Worse, the bill also allowed deadly force if a householder were merely to believe himself in danger of a forcible felony, or just that an attack was “imminent.” It also permitted shooting to kill someone attempting to flee the scene, even after having left the property.

Opponents called it the “shoot the Avon lady” bill.

Sixteen of the 20 state attorneys called on the governor to veto it.

Writing to Askew in support of a veto, Attorney General Robert Shevin warned that it would give private citizens more power than the police, who are normally forbidden to shoot a fleeing suspect.

“I am confident the Legislature did not intend to authorize anyone to kill an individual if it was unnecessary to do so, yet Senate Bill 615 would, in my opinion, do just that,” Shevin said.

Askew announced the veto at a press conference with the attorney general at his side. The governor called it “ill-conceived,” an “overreaction” to concerns over crime, and a “potential danger to innocent citizens and law enforcement officers.”

The bill was seemingly veto-proof, having passed the Senate 39-1 and the House 82-23, but the Legislature had gone home when Askew acted on it.

When the Legislature reconvened in 1977, there was no override attempt. The nominal Senate sponsor had been defeated for re-election.
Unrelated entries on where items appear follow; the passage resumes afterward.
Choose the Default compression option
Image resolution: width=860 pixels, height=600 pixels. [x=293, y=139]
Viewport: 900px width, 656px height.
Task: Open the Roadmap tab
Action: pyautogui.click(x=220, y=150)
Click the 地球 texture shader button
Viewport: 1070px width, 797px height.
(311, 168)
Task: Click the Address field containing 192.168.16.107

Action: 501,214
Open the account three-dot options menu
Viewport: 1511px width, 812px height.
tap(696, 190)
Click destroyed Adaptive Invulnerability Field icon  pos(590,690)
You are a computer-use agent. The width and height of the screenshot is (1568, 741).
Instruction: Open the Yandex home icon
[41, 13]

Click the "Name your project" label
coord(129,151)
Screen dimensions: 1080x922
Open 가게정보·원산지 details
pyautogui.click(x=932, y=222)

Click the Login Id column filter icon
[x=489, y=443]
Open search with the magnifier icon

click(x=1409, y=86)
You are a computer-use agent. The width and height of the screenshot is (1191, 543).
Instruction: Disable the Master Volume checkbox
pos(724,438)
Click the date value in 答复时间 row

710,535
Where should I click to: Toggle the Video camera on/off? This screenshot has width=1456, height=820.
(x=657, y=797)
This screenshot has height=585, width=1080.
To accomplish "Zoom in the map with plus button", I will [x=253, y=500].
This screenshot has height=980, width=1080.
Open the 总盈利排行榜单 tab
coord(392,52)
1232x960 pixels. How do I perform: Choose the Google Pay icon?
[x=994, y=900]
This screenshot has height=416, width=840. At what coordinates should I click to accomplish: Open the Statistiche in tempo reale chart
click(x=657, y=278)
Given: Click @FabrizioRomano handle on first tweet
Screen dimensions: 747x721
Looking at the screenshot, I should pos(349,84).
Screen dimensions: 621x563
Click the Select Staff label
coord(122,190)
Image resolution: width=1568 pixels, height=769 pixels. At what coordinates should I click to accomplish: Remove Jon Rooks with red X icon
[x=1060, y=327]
The Florida Bar, which had proposed the legislation — to the embarrassment of many of its members — had a new president who was pleased to let the matter drop.

It came out years later that Dempsey Barron, the Senate president at the time, was the real power behind the bill.

A Florida Bar president eager to curry favor with Barron, who disliked the organization, had promised rashly to help Barron in any way he could.

Barron reached into his desk and produced a draft of the deadly force bill. In recalling the occasion, a Bar lobbyist who had accompanied the president said, “you could hear him sweat.”

Barron needed to hide his fingerprints because his relations with the governor could scarcely have been worse. He may have calculated also that Askew, a lawyer like himself, would hesitate to veto anything backed by the Bar.

If so, he figured wrong.

Will Florida ever have another governor like Askew?

Martin Dyckman is a retired associate editor of the newspaper formerly known as the St. Petersburg Times. He lives at Waynesville, North Carolina.